I mentioned before about dealing with medical issues and that process has become so complicated that I am not sure that there is anyone who understands how it works. Doctor’s offices have now contracted out to someone filing the necessary paperwork to deal with issues that need preapproval or precertification. One more step to confuse things and send them out into the universe to disappear. I really feel sorry for the average person trying to parse the system.
Also today we took my granddog to the vet and he has lymphoma. That is a terrible diagnosis in humans and worse in dogs. Bottom line he may live a month at the most and will be sent to the rainbow bridge if he is in pain. For any of you who have pets and love them like we do this is losing a member of the family. I really think our pets keep us sane. It is so wonderful to come home to a house where someone is so glad that you are there. My dogs are my “blankies.” My favorite writer says blankies are an icon for God.

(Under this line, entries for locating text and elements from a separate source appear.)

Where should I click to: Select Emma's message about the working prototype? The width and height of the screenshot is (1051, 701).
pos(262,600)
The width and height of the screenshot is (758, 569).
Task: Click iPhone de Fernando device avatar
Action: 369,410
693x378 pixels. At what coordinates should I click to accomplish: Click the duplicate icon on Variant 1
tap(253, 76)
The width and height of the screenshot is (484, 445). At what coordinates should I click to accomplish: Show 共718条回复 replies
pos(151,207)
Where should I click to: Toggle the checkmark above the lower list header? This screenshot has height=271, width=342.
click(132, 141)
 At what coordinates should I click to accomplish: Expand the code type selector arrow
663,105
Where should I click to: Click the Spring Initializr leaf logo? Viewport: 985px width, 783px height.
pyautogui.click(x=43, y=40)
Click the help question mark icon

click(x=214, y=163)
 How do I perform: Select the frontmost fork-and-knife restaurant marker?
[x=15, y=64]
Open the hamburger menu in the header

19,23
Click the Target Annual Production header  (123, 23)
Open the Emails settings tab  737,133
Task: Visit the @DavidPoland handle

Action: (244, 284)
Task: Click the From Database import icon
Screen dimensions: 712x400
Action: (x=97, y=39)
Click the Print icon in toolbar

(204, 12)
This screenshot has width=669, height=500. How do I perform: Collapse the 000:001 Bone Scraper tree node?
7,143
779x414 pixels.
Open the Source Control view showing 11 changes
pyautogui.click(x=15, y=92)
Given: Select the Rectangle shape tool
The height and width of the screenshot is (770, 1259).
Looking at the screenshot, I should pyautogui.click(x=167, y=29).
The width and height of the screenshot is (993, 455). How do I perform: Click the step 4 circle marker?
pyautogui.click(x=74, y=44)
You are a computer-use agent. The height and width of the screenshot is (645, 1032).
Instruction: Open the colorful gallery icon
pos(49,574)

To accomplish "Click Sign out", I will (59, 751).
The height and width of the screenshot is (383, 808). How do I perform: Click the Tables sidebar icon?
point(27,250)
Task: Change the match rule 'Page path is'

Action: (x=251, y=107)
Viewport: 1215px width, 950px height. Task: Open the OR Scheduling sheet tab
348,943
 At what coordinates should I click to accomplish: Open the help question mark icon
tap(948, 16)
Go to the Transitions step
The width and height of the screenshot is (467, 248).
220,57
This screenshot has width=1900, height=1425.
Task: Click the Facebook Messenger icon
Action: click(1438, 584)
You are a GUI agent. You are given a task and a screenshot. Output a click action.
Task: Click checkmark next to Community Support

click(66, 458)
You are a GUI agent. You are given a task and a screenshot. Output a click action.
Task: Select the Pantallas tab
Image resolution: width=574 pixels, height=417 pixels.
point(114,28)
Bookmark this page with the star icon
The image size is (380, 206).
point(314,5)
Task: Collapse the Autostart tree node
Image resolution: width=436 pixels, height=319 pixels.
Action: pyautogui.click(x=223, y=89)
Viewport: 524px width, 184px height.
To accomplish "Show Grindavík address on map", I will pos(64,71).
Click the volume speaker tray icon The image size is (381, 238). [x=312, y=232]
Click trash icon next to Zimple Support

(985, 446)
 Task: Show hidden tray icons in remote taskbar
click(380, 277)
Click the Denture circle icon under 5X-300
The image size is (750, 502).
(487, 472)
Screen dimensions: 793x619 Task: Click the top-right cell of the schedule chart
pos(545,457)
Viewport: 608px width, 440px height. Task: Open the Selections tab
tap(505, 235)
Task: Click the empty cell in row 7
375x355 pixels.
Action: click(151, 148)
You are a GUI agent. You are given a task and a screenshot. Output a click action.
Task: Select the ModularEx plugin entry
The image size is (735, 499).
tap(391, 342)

Therefore, as God’s chosen people, holy and dearly loved, clothe yourselves with compassion, kindness, humility, gentleness and patience.
Dogs have all of those!
Yesterday I read and article that came out of NPR. It said that researchers in California found anxiety cells in mice. The quote from the article says: The finding, reported Wednesday in the journal Neuron,could eventually lead to better treatments for anxiety disorders, which affect nearly 1 in 5 adults in the U.S.
This is wonderful news for you young people who are fighting with this. I hope that your generation will have an answer about help for anxiety and depression which are linked. It also shows that any of us that have these disorders in any way are only 1 out of five! Did any of us ever realize that it is that prevalent?
We are not alone. And for all we know the odds may be even higher since so much mental health issues are unreported. This is not good news for humanity. Has anxiety been this large and issue forever? Are we just beginning recognize it or is it increasing?
While the neuroscientists continue to learn the psychologists and others need to discover why this is happening. It is one thing to know that it is there it is another to find out how to prevent it.
There is hope one the horizon. Research is moving forward just as it is on other problems such as cancer. Maybe someday the only thing we will have to fight is other humans….unless we can learn to live together and love each other.